__What is required__
Determine the number of lines in the listing below in which the word "Viewport" is present, and state it without comment.

__Records for the task__

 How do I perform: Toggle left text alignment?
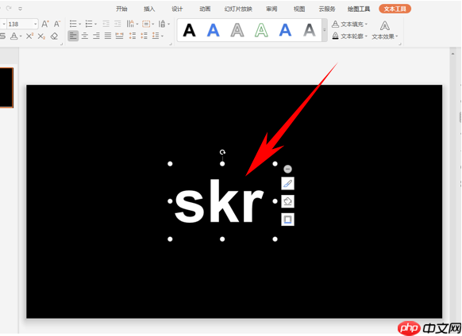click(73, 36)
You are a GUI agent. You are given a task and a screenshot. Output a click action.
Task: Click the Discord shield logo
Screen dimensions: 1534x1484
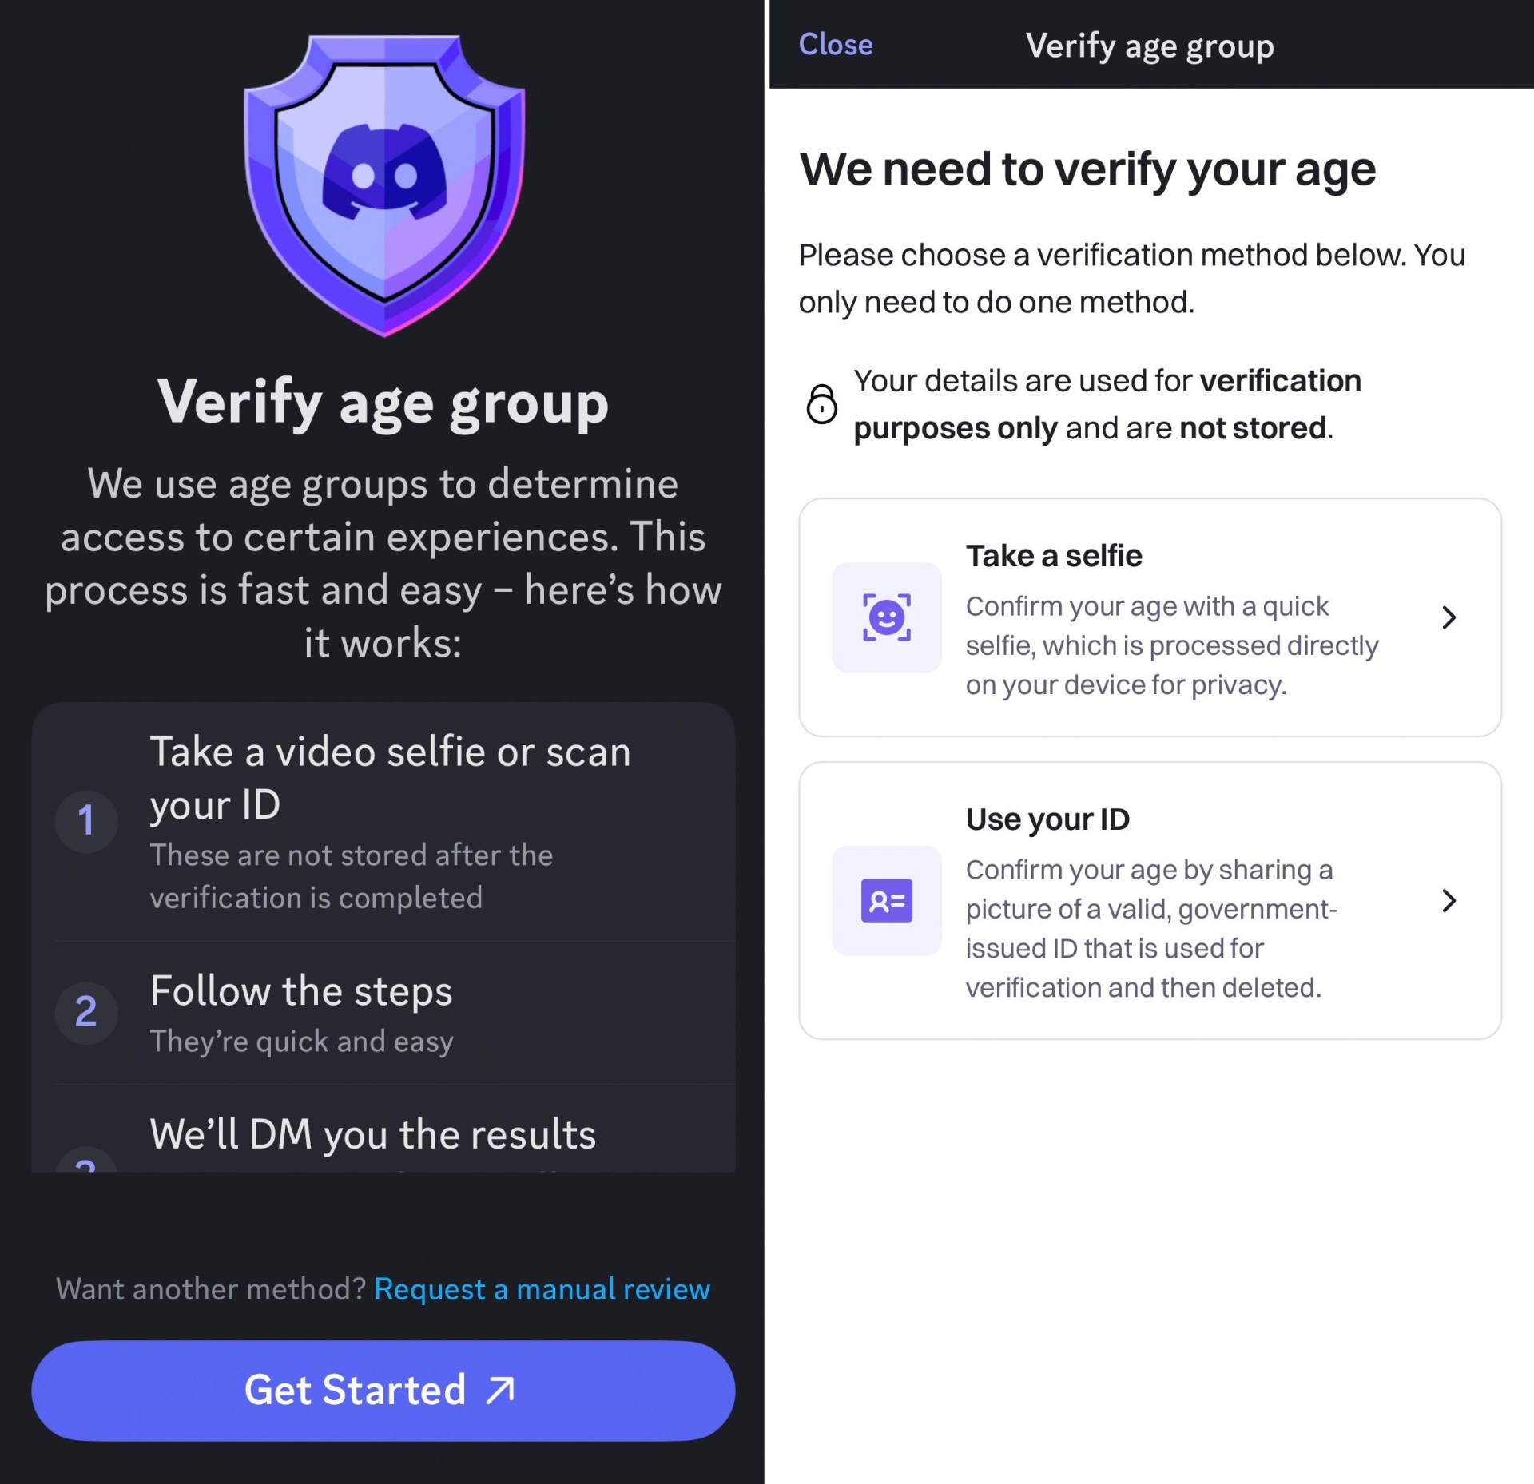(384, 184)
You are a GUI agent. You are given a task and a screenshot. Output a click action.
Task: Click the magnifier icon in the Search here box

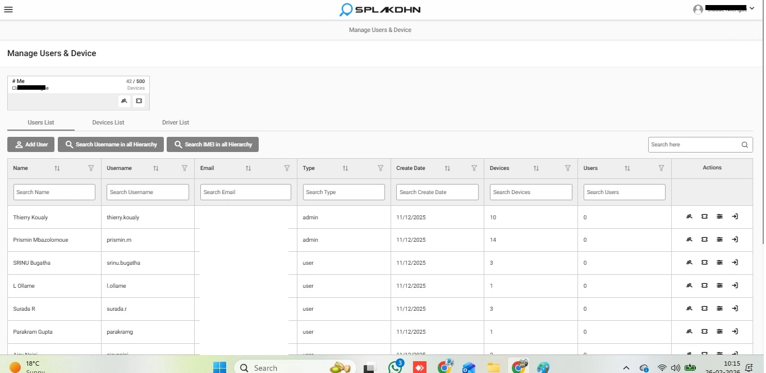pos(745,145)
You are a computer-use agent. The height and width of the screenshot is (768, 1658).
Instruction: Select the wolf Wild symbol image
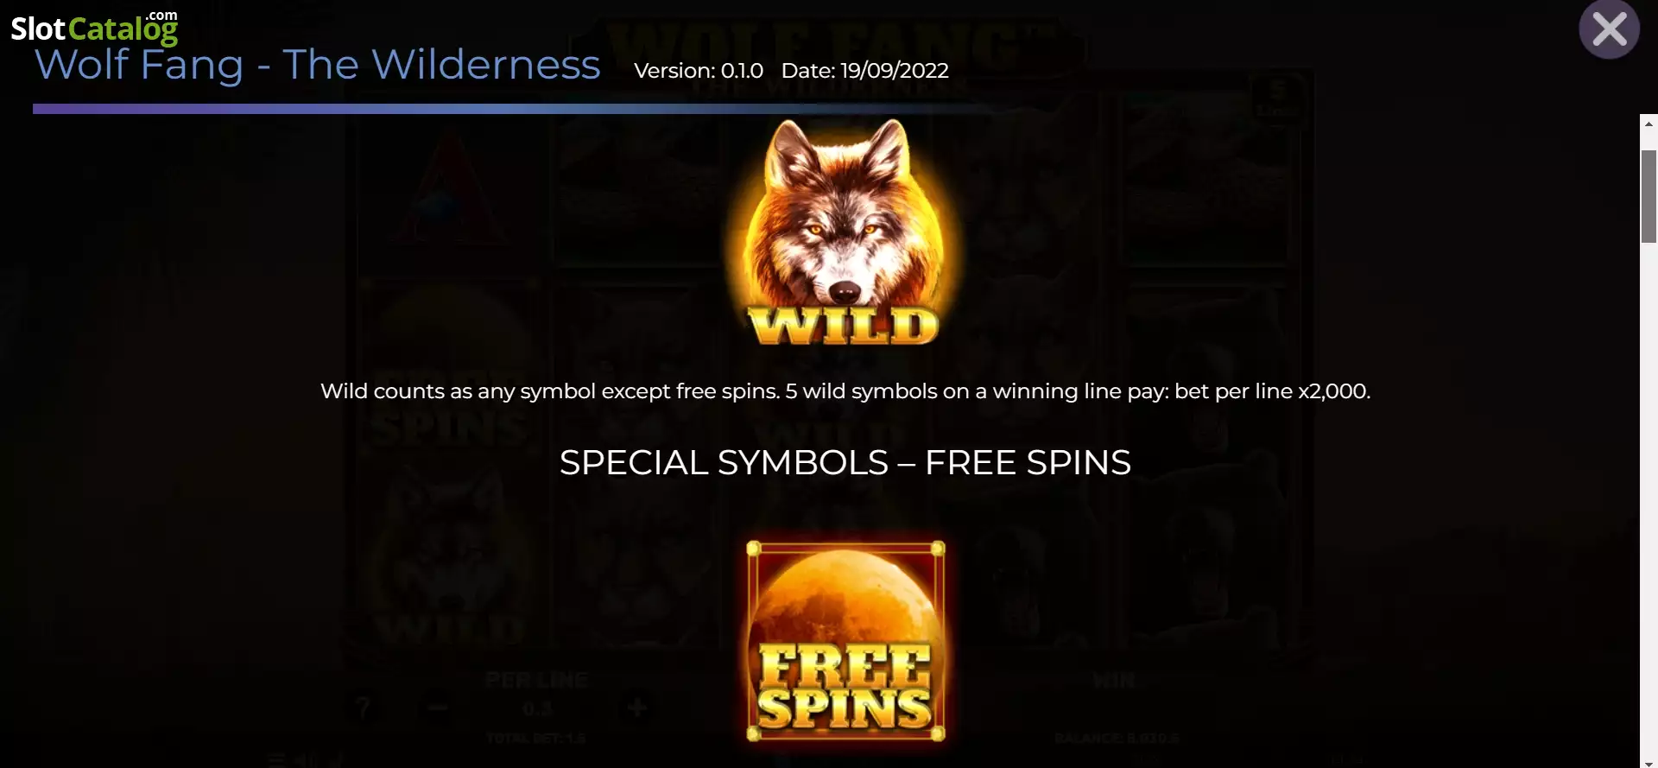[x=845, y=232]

==

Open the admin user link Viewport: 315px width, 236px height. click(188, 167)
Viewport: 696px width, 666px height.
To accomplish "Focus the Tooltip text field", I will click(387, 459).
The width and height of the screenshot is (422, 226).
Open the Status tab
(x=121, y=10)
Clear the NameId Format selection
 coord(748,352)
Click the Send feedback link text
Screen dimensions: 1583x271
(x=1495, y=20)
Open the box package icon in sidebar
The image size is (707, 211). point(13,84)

...

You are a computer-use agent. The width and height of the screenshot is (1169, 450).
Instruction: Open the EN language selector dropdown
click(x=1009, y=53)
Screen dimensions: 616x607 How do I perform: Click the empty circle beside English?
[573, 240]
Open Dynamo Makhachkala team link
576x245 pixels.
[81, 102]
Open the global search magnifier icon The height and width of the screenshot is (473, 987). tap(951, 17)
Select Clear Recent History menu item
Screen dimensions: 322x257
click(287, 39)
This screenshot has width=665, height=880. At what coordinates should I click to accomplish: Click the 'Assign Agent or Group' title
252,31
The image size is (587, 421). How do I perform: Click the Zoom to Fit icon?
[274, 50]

__Expected answer__
2